How to Host Label Studio on AWS Elastic Beanstalk with Persistent Storage and RDS PostgreSQL

Published on July 06, 2022

By Hyuntaek Park

Senior full-stack engineer at Twigfarm

At Twigfarm, we wanted to host the Label Studio on the AWS Elastic Beanstalk. I googled it for how and found only one article: https://medium.com/@KerleIndia/how-to-host-label-studio-on-aws-elastic-beanstalk-41abcbcced4

It provides a simple method to host the Label Studio on the AWS Elastic Beanstalk but with data persistence problems. The storage is only temporary; login status and files are gone within a few hours.

An alternative solution is to use Heroku. With just a few clicks you can easily deploy the Label Studio application on Heroku. However, we want to control the database and files directly. Thus, we could not give AWS Elastic Beanstalk option.

In this tutorial, I go over how to deploy the Label Studio application on AWS Elastic Beanstalk while keeping persistent storage and separating the database. Custom domains and HTTPs settings are beyond the scope of this tutorial. You can refer to this link for some hints: https://io.twigfarm.net/aws/https-ec2/

Architecture

Here is a simple diagram of how we host the Label Studio is deployed on AWS Elastic Beanstalk setup.

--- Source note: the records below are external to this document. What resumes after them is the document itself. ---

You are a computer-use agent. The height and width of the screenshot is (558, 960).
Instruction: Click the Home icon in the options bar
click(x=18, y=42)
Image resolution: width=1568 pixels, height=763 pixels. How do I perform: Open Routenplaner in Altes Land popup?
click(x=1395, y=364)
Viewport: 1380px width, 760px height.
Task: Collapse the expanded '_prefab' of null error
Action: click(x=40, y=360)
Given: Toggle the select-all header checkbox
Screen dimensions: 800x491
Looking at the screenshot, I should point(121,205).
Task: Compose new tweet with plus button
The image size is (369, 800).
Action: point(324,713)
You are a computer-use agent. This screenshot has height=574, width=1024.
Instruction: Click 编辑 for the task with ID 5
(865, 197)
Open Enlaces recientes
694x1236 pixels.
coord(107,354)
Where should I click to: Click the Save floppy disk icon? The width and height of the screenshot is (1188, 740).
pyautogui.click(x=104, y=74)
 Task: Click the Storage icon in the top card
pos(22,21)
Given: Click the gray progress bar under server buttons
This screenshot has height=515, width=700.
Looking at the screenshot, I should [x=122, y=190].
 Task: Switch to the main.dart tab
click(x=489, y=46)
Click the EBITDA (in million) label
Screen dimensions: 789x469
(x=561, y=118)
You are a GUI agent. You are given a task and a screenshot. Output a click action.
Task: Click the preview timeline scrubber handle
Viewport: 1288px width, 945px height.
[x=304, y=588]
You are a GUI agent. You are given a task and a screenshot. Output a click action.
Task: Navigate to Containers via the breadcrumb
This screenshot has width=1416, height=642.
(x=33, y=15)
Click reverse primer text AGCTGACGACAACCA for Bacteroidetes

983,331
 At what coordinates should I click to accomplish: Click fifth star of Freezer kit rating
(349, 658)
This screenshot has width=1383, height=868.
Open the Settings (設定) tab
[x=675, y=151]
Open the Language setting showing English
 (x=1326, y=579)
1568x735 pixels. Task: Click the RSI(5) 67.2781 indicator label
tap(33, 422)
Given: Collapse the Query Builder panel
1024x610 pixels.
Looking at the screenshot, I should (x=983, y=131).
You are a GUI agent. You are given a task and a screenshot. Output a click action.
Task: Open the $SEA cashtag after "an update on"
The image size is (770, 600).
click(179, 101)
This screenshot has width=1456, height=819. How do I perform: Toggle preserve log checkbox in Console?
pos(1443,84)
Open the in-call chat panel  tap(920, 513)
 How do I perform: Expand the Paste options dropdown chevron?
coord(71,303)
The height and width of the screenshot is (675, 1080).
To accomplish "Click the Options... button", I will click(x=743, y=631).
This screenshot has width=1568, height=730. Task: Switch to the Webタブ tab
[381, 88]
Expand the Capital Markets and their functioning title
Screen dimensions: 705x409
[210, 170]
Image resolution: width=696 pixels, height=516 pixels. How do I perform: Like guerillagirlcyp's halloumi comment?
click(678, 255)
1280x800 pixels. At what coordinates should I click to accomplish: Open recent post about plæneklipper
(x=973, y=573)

One thing to note is that here I am using the instances that are as small as possible for the demo purpose. You might need to set up with larger instances and load balancers correctly if you are trying to do the production deployment.

Let us start by setting up the RDS Postgres first.

AWS RDS Postgres Setup

Go to RDS and create a PostgreSQL database. Leave the settings as default except for the followings:

Choose PostgreSQL
Set username
Set the master password
Confirm password
Initial database name in Additional configuration (Important!): I used “labelstudio_db”

Then wait for a while until the database creation gets finished.

Docker Build

Go ahead and clone the Label Studio GitHub Repository.

git clone https://github.com/heartexlabs/label-studio.git label-studio-eb

ECR Setup

Now that your docker image is ready. Now it is time for the repository setup for the docker image.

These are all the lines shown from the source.